A bee, as plump and slow-moving as a horsefly in October, droned past her head. Susannah flinched away from it.

Roland motioned for the others to join them. They did, and stood looking at the hive without speaking. The chambers weren’t neat hexagons but random holes of all shapes and sizes; the beehive itself looked queerly melted, as if someone had turned a blowtorch on it. The bees which crawled sluggishly over it were as white as snow.

“No honey tonight,” Roland said. “What we took from yonder comb might taste sweet, but it would poison us as surely as night follows day.”

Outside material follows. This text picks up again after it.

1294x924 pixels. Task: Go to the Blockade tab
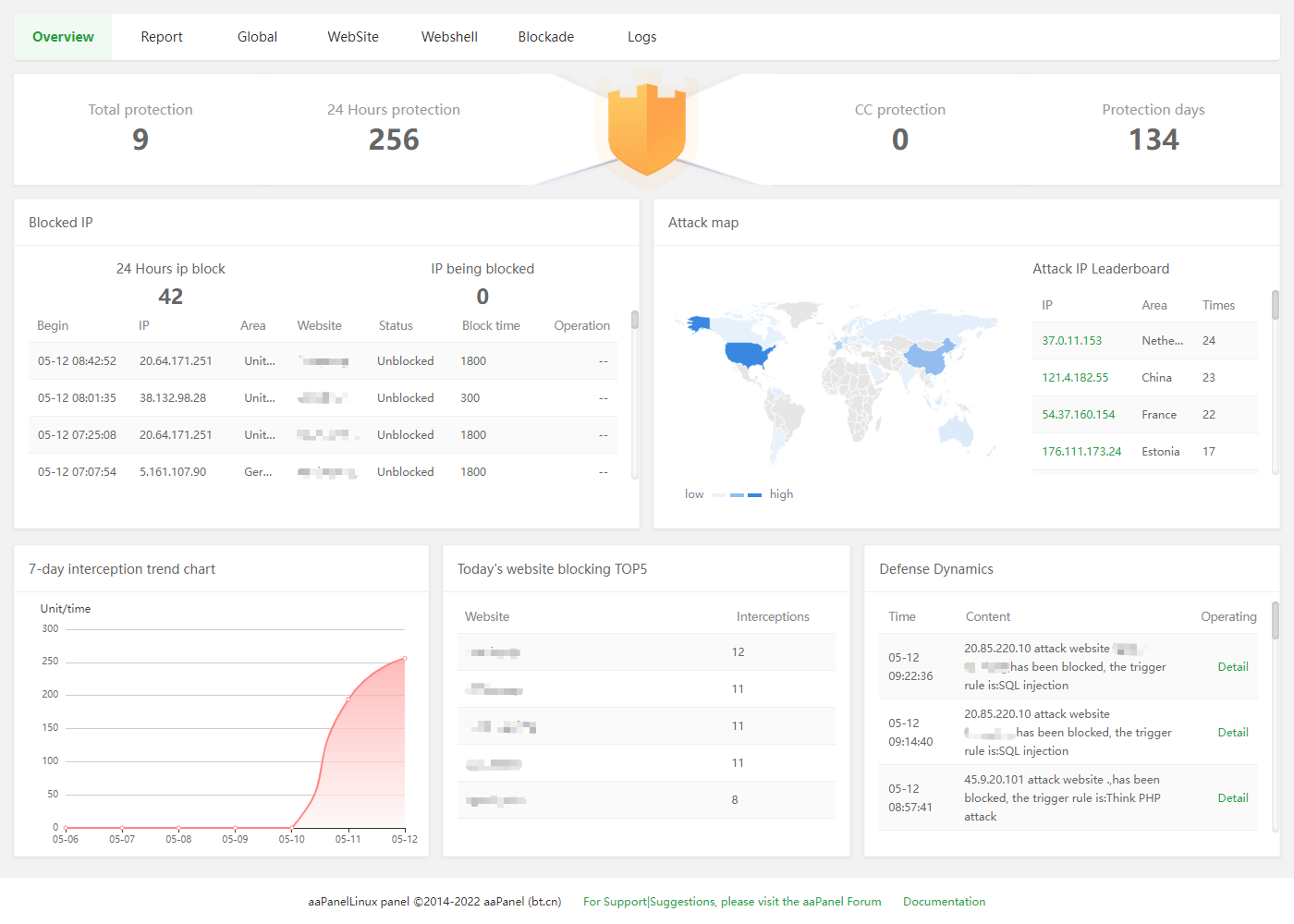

One of the grotesque white bees lumbered heavily past Jake’s head. He ducked away with an expression of loathing.

“What did it?” Eddie asked. “What did it to them, Roland?”

“The same thing that has emptied this whole land; the thing that’s still causing many of the buffalo to be born as sterile freaks. I’ve heard it called the Old War, the Great Fire, the Cataclysm, and the Great Poisoning. Whatever it was, it was the start of all our troubles and it happened long ago, a thousand years before the great-great-grandfathers of the River Crossing folk were born. The physical effects—the two-headed buffalo and the white bees and such—have grown less as time passes. I have seen this for myself. The other changes are greater, if harder to see, and they are still going on.”

They watched the white bees crawl, dazed and almost completely helpless, about their hive. Some were apparently trying to work; most simply wandered about, butting heads and crawling over one another. Eddie found himself remembering a newsclip he’d seen once. It had shown a crowd of survivors leaving the area where a gas-main had exploded, flattening almost a whole city block in some California town. These bees reminded him of those dazed, shellshocked survivors.

“You had a nuclear war, didn’t you?” he asked—almost accused. “These Great Old Ones you like to talk about . . . they blew their great old asses straight to hell. Didn’t they?”

“I don’t know what happened. No one knows. The records of those times are lost, and the few stories are confused and conflicting.”

“Let’s get out of here,” Jake said in a trembling voice. “Looking at those things makes me sick.”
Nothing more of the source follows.